Sufficient conditions for Hamiltonianity in terms of the Zeroth-order General Randi\'c Index

TL;DR

This paper establishes sufficient conditions based on the zero-order general Randić index for a graph to be Hamiltonian, including special cases for balanced bipartite graphs, and demonstrates that these conditions are necessary.

Contribution

The paper introduces new Hamiltonianity conditions derived from the zero-order general Randić index and proves their necessity, extending to balanced bipartite graphs.

Findings

Derived sufficient conditions for Hamiltonian graphs using the Randić index.

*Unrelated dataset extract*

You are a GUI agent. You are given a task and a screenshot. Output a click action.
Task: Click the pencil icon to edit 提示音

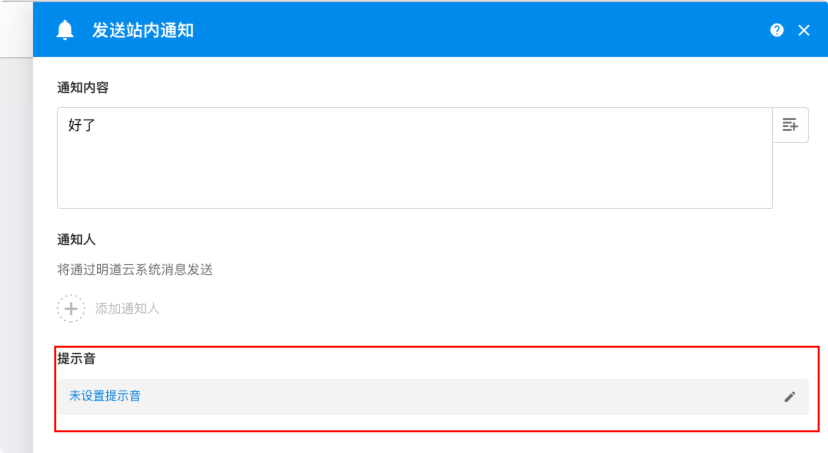click(790, 397)
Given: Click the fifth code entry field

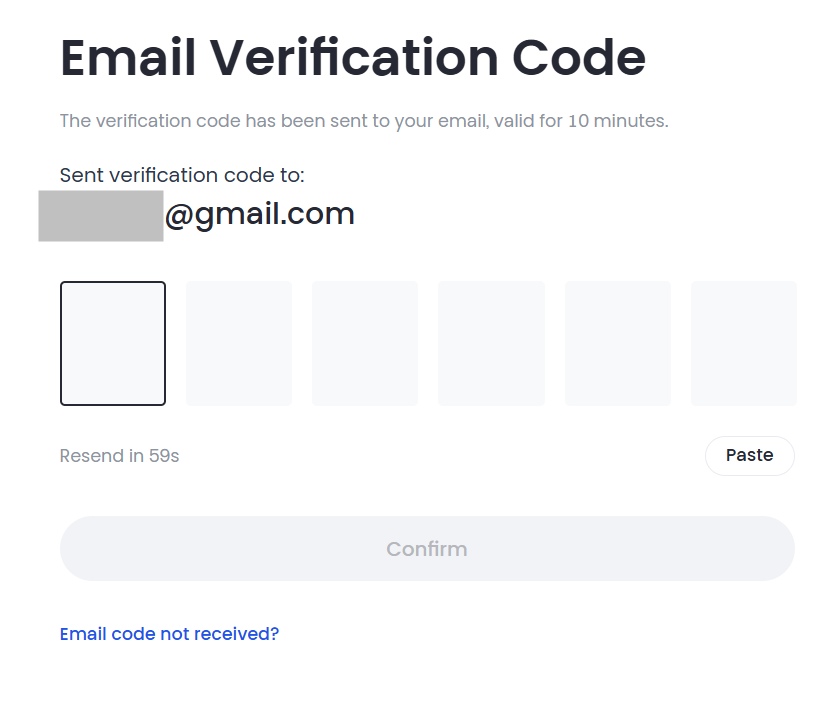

Proved that these conditions are necessary and cannot be omitted.

Extended results to balanced bipartite graphs.

Abstract

For a (molecular) graph $G$ and any real number $\alpha\ne 0$ , the zero-order general Randi\'c index , denote by $^0R_\alpha$, is defined by the following equation: \begin{align*} {^0R_\alpha} (G) =\sum_{v\in G}d_G (v) ^{\alpha} (\alpha \in \mathbb{R}-\left\{0\right\}) . \end{align*} In this paper, we use this index to give sufficient conditions for a graph $G$ to satisfy the Hamiltonian (or $k$-Hamiltonian) property, and show that none of these conditions can be dropped. Finally we give similar results for the case when $G$ is a balanced bipartite graph.